(Aim of the task):
Please say who can get free tuition under the level 2 target, according to the page excerpt on adult skills funding.
[Opening Page excerpt section]
Too important to be left to the DfES
The level 2 (GCSE-equivalent) target, which focuses on the needs of people without qualifications and mobility in the labour market, was welcome, too.
Welcome, that is, until it became clear that there is not enough money to pay for it - whether that money comes from the state, from employers, or from individuals.
As a result of cash shortages, free tuition is only open to people able to take the equivalent of five GCSEs in a year or two at most. Yet most adults study in the spaces left after work and family demands are met. When the Skills Strategy was going through, everyone assumed it would support level 2 and all the studies leading to it. Not much point having a ladder for skills where the rungs begin just out of reach over your head.
It is perfectly reasonable for governments to make clear where priorities lie - which is why we face a shift in public funding from that great soup of courses called “other”. Such courses don’t fit into the increasingly arthritic National Qualifications Framework, which include most of the stepping stones learners take towards substantial qualifications. But how much is it reasonable to transfer without having negative effects that are wholly unintended?
[Closing Page excerpt section]
[Opening Data for review section]
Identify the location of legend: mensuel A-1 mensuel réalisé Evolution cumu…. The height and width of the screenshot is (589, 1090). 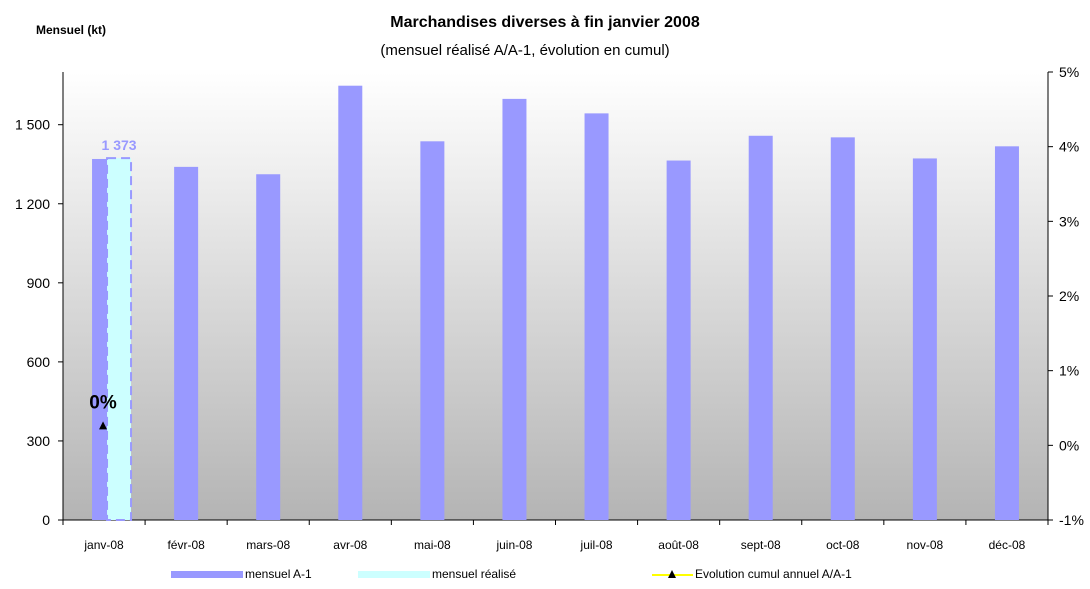
(512, 574).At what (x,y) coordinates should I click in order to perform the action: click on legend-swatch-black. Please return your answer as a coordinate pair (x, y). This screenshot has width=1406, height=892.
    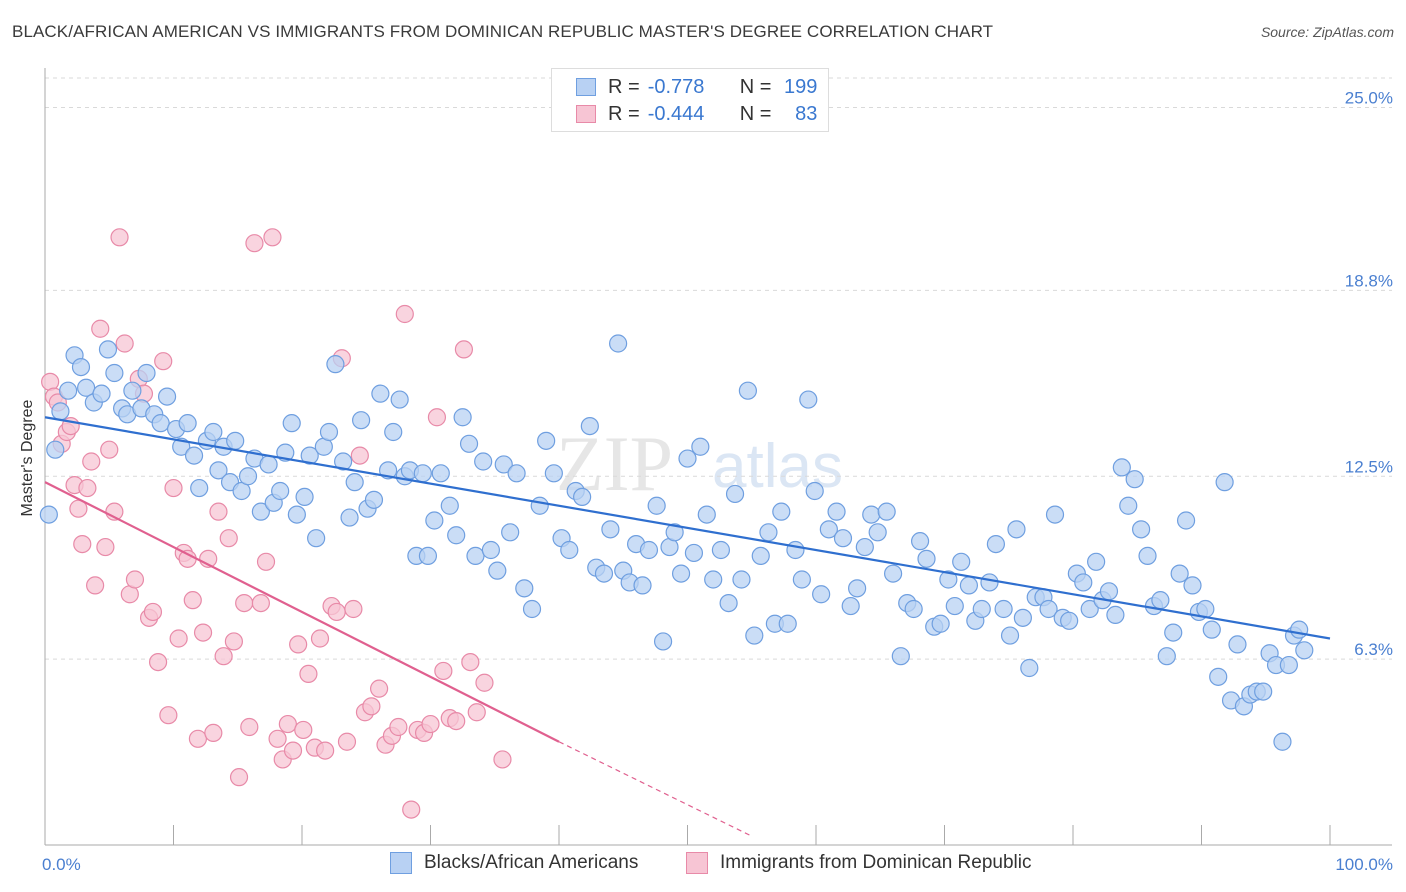
    Looking at the image, I should click on (586, 87).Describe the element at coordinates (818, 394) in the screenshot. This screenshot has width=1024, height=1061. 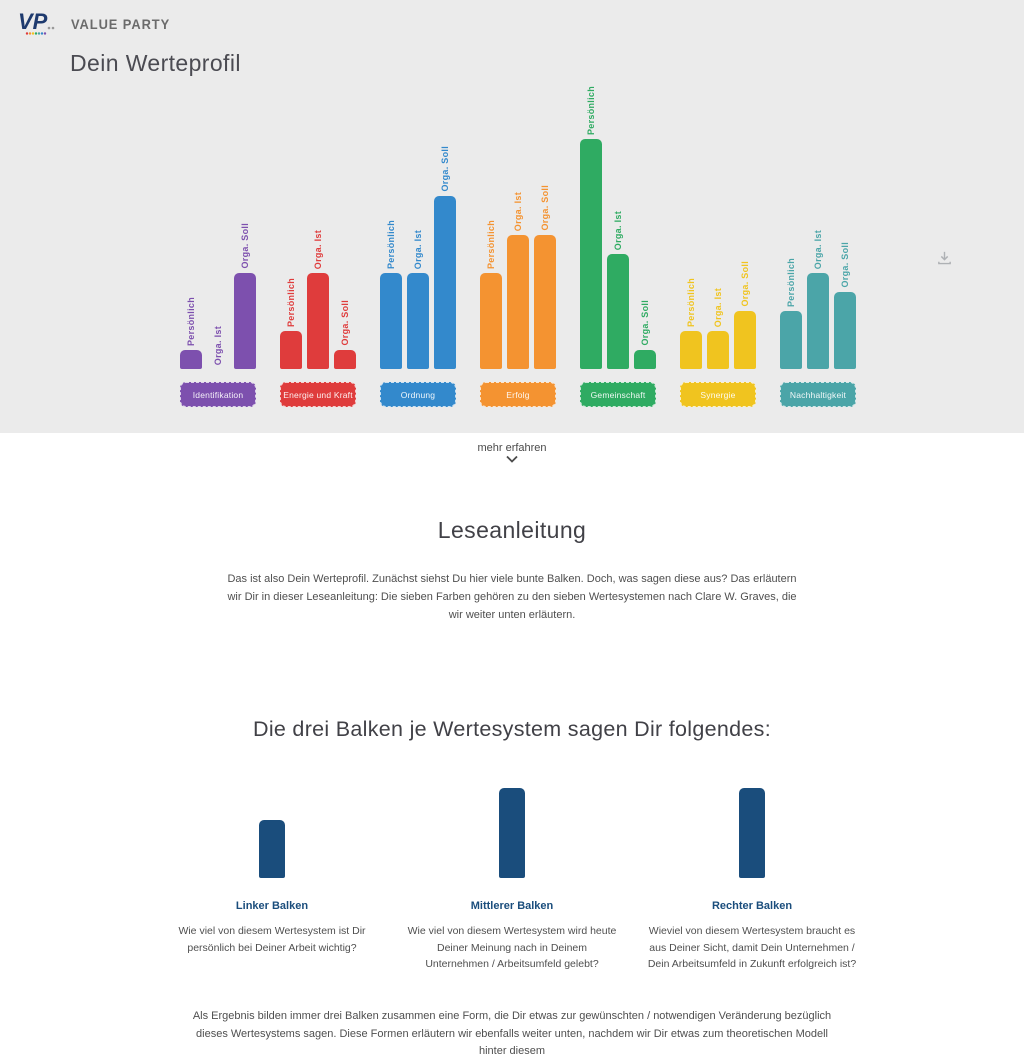
I see `category-chip-nachhaltigkeit: Nachhaltigkeit` at that location. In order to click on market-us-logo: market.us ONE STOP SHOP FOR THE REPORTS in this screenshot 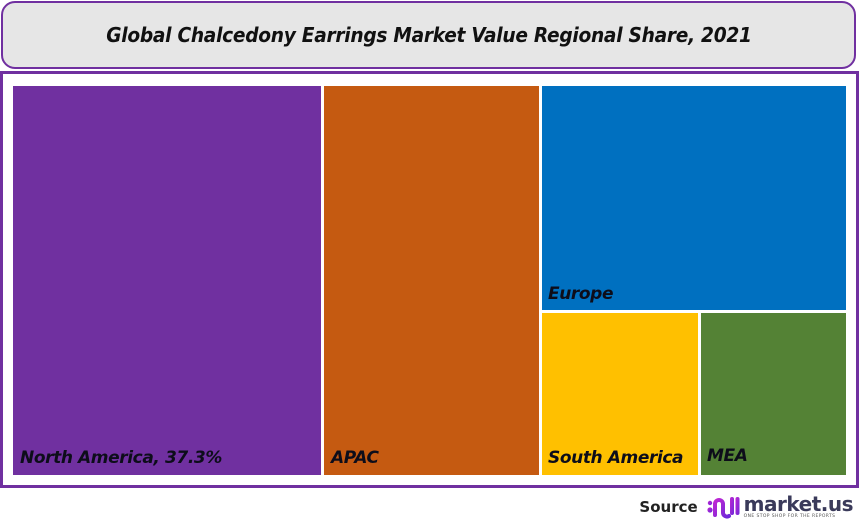, I will do `click(780, 506)`.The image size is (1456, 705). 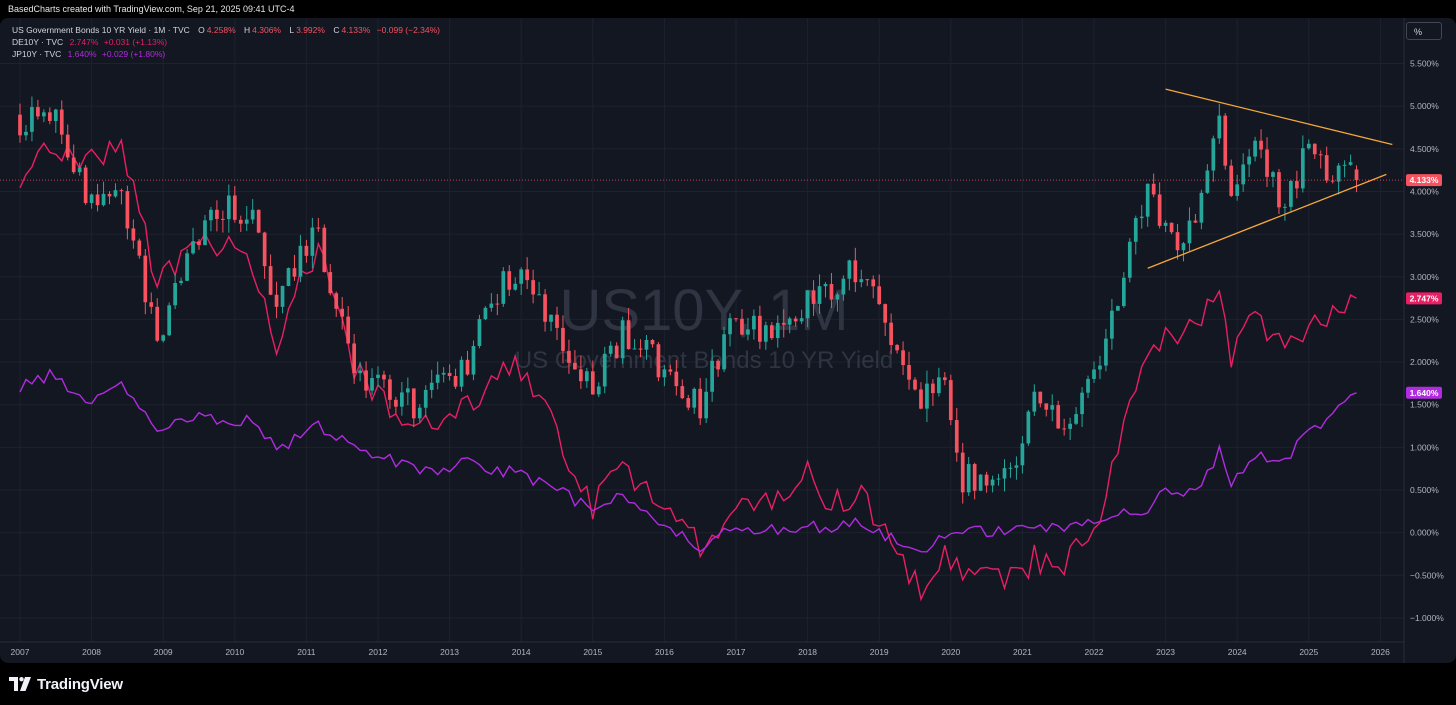 I want to click on percent-scale-button: %, so click(x=1424, y=31).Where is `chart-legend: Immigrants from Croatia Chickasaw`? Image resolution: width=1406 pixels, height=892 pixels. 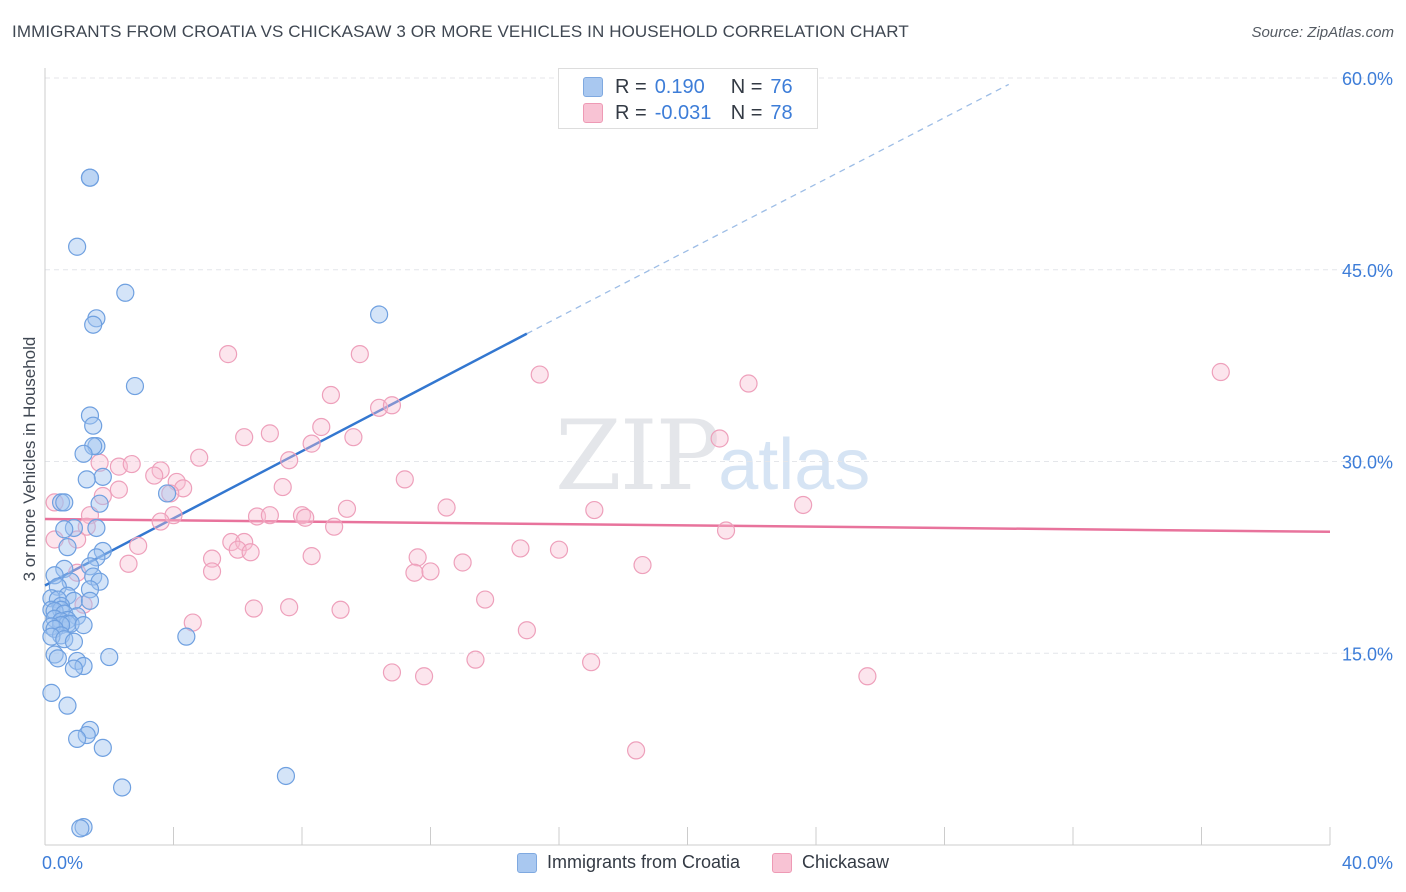
chart-legend: Immigrants from Croatia Chickasaw is located at coordinates (703, 862).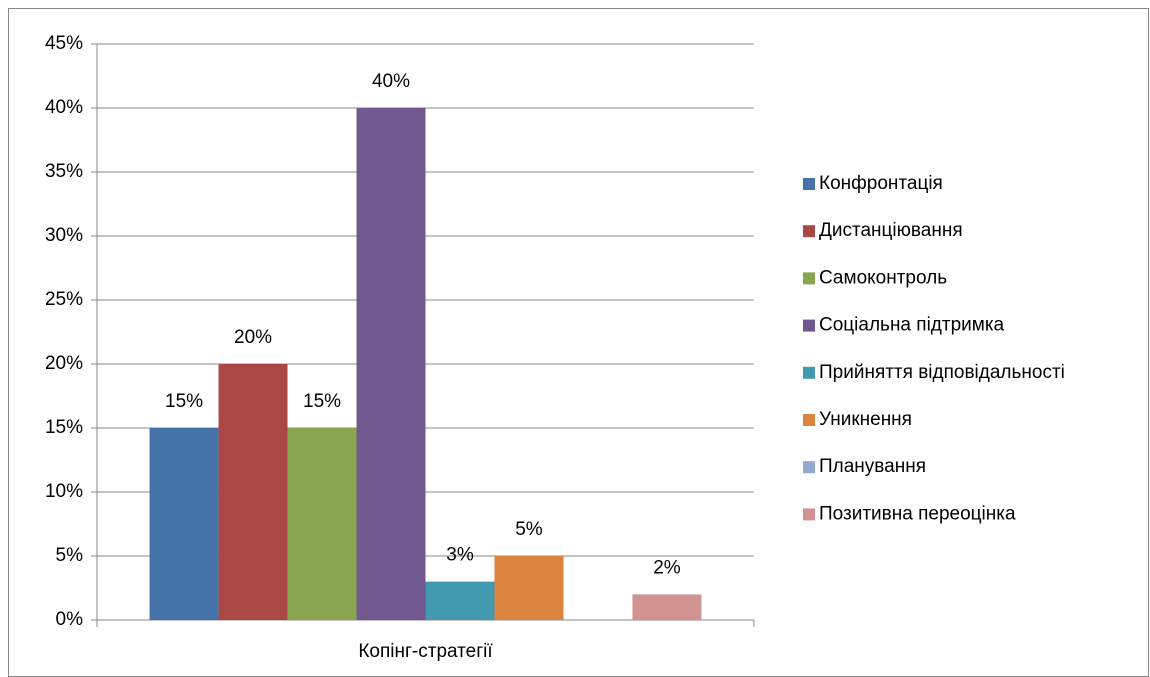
[Closing Data for review section]
(Written response):
Only people able to take the equivalent of five GCSEs in a year or two at most.